I had a few questions:
1. What is the longevity of the stents, and without any other disease, should I be concerned about something happening again soon?
2. How strenuous of exercise can I perform? I feel like my cardiologist is used to speaking with older folks who have not been as active as I have been, so do not have a good feeling for what I can do. I am going to undergo a stress echo to check things out before I go too crazy, but are there any limitations after that?
There is no way to tell the immediate or long term future unfortunately. You very likely had a Drug Eluting stent which doesn't usually re-block with scar tissue, compared to bare metal ones. If it's any help, my earliest stent was inserted in Feb 2007 and is still doing a great job, no sign of any disease there.
I would also like to point out two very important things you don't mention regarding risk factors. Blood pressure and emotional stress. Just keep an eye on both of those :)
With regards to your second question, you need to give your cath incision site time to heal, especially if the groin area was the entry point. Martial arts involves stretching the legs, a no no for a while until the femoral artery in the leg has healed. An angioseal will be in place, which takes 3 months to slowly dissolve. Your Cardiologist is not thinking in terms of older people, he is considering the fact that some of your heart muscle needs to recover. Remember your symptoms of angina (chest pains) were a sign that the heart cells were in distress, basically half suffocating. They need time to recover. The rule of thumb for this is usually 3 months. Even though blood flow to those cells is now returned to full, they don't need to be further damaged before they have time to repair. I hope this makes sense.
Your prognosis though is excellent :)
Where in the chest did you feel your pain. What were the changes in the ECG. I am just curious because I get those same symptoms. I get sob, chest pains, and some leg pain too. Happy to know your ok, and you sound like your heading in the right direction to the road of recovery.
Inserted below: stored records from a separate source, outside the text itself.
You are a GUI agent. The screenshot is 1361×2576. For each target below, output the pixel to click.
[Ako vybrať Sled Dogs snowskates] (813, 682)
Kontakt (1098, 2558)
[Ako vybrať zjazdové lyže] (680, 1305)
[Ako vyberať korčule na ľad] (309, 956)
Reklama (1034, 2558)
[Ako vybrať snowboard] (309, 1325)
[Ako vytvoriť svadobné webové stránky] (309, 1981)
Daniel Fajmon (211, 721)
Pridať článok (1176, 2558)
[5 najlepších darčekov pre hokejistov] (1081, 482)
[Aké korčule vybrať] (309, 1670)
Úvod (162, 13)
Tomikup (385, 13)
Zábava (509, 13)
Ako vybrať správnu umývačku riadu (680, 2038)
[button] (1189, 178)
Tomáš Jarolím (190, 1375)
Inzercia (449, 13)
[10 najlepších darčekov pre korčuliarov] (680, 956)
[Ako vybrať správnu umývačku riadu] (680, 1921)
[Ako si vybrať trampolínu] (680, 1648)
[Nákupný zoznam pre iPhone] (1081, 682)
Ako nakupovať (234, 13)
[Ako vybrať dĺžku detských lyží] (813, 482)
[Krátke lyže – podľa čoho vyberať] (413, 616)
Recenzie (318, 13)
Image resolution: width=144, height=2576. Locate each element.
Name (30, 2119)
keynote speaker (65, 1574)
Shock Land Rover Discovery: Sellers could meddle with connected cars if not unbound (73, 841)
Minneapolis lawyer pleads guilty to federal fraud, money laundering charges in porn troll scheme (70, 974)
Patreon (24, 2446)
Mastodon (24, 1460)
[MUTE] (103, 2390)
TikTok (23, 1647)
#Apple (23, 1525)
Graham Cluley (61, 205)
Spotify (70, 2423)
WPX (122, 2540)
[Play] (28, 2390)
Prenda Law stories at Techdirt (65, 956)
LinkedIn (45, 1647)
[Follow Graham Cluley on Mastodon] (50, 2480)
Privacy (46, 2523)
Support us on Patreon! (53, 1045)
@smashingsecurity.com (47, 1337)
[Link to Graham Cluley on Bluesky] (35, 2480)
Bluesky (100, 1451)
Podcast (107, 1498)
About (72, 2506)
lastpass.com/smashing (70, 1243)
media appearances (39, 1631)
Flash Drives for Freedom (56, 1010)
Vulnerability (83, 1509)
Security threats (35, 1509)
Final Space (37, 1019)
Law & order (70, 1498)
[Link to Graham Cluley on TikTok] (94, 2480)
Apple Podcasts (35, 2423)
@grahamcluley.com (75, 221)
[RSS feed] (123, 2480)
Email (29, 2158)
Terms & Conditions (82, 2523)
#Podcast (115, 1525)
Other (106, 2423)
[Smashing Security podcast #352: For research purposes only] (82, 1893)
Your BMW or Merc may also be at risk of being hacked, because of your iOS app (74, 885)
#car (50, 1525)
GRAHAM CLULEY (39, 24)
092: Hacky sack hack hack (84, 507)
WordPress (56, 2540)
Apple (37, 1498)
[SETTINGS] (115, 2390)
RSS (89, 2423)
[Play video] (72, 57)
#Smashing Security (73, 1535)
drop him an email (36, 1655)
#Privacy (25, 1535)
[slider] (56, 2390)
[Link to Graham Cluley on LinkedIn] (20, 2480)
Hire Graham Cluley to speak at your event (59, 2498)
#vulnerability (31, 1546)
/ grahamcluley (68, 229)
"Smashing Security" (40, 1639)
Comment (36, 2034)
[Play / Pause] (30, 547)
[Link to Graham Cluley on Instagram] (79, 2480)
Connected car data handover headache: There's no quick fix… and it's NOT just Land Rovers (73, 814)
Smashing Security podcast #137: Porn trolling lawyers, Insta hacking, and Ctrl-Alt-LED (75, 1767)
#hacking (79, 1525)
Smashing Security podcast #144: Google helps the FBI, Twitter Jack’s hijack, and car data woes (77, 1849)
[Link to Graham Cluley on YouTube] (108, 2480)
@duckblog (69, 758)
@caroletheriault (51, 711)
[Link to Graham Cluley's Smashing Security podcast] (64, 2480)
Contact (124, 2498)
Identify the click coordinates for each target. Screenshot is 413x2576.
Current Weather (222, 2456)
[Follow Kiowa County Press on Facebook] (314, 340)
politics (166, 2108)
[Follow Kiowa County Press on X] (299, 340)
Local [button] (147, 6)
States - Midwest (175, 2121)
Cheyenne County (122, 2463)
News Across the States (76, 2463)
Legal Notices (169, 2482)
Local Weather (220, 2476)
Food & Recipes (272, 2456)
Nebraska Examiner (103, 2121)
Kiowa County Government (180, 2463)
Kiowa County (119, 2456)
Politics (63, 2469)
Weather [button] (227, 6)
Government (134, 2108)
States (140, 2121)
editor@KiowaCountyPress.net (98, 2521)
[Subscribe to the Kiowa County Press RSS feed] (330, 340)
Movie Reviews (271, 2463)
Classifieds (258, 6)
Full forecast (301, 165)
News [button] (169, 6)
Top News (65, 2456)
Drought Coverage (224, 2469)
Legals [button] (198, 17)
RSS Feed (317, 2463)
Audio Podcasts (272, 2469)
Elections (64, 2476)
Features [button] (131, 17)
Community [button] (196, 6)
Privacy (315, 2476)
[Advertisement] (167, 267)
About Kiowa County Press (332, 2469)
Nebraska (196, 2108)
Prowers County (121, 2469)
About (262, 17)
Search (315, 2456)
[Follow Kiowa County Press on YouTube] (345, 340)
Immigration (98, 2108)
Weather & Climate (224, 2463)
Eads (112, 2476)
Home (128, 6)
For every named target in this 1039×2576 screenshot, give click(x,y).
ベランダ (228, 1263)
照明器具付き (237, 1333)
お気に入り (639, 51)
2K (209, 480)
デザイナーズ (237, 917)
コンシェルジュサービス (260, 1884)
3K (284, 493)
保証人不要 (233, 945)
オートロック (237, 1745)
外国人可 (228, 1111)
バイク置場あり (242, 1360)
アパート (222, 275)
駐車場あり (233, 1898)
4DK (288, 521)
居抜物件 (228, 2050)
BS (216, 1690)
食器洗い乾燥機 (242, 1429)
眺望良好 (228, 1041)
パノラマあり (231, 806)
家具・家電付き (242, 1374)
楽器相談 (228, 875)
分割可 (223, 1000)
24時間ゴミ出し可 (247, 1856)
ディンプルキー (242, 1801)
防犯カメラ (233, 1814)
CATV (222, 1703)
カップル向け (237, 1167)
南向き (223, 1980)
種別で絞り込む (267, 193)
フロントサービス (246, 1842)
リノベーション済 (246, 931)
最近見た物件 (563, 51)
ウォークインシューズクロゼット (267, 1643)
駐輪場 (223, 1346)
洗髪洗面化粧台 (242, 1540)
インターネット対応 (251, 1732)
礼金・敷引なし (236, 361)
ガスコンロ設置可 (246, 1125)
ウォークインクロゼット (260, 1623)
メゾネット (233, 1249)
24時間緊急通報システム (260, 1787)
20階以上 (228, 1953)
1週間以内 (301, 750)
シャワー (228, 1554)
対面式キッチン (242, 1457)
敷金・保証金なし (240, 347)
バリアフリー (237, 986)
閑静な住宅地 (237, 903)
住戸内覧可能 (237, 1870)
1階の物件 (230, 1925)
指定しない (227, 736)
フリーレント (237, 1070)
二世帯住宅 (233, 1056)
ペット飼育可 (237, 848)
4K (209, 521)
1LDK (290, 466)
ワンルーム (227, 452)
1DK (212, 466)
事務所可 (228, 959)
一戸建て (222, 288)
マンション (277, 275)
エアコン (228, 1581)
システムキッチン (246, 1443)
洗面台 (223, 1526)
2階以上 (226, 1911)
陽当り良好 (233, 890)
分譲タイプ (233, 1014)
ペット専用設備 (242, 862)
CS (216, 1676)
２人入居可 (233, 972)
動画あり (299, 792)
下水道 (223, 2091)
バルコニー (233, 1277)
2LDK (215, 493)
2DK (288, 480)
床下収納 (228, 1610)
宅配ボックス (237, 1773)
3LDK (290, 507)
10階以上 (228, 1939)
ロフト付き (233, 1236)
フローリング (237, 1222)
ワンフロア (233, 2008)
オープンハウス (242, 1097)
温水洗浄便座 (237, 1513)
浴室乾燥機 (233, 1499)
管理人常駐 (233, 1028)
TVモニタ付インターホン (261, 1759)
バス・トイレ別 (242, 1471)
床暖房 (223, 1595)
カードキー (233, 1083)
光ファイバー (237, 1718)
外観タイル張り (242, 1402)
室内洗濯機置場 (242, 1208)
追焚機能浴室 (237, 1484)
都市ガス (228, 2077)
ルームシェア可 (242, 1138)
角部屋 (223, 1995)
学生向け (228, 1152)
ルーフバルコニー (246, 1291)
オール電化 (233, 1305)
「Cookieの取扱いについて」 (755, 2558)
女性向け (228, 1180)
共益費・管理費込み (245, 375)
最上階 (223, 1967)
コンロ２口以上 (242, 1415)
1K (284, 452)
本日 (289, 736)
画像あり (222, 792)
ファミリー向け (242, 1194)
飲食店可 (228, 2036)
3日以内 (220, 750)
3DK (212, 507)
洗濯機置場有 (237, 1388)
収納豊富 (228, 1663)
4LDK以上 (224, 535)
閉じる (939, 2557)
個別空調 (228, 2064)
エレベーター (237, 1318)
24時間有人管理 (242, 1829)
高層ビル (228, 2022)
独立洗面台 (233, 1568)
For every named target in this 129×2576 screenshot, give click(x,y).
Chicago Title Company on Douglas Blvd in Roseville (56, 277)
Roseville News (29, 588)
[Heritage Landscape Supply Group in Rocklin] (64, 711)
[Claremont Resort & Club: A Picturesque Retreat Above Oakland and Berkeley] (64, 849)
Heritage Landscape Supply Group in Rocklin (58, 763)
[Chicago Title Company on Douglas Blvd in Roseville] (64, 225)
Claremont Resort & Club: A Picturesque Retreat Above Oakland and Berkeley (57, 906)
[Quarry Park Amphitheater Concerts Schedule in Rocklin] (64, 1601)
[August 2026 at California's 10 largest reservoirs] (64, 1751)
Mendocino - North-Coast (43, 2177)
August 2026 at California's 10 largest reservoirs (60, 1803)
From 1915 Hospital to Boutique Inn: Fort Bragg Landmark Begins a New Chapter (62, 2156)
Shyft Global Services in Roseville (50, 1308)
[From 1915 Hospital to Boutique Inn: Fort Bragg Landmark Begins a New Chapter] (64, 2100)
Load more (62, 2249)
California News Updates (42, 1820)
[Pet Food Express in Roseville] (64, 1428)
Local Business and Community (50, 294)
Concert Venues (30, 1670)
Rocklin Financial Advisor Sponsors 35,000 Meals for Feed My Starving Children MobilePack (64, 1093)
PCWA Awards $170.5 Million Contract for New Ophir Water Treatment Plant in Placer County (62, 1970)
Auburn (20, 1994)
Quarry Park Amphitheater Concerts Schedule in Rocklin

I am 44 year sold and have trained in BJJ for six years. In March I had no exercise related angina and after some test found out I partial blockages in my LAD and a total occlusion in my RCA. The RCA had collateralized itself I.e. grew some helper arteries to try to help out. The RCA blockage caused a mild heart attack. 5 days after finding out this news, I had an angioplasty where they placed three stents in my LAD. They did not touch my RCA as the felt any damage would have already been done and full blockages are often tough to clear. After the procedure my chest pain continued, so they performed an angioplasty on my RCA and placed two stents. Surprisingly the RCA had opened up slightly making the procedure much easier than they expected.
It's been almost two months since my second angioplasty. I finished a cardio rehab and actually plan to roll for the first time in almost 3 months tomorrow. I am very nervous as I've read about the concern of disturbing a,stent, but I feel like I need to at least try and see how it feels. I a.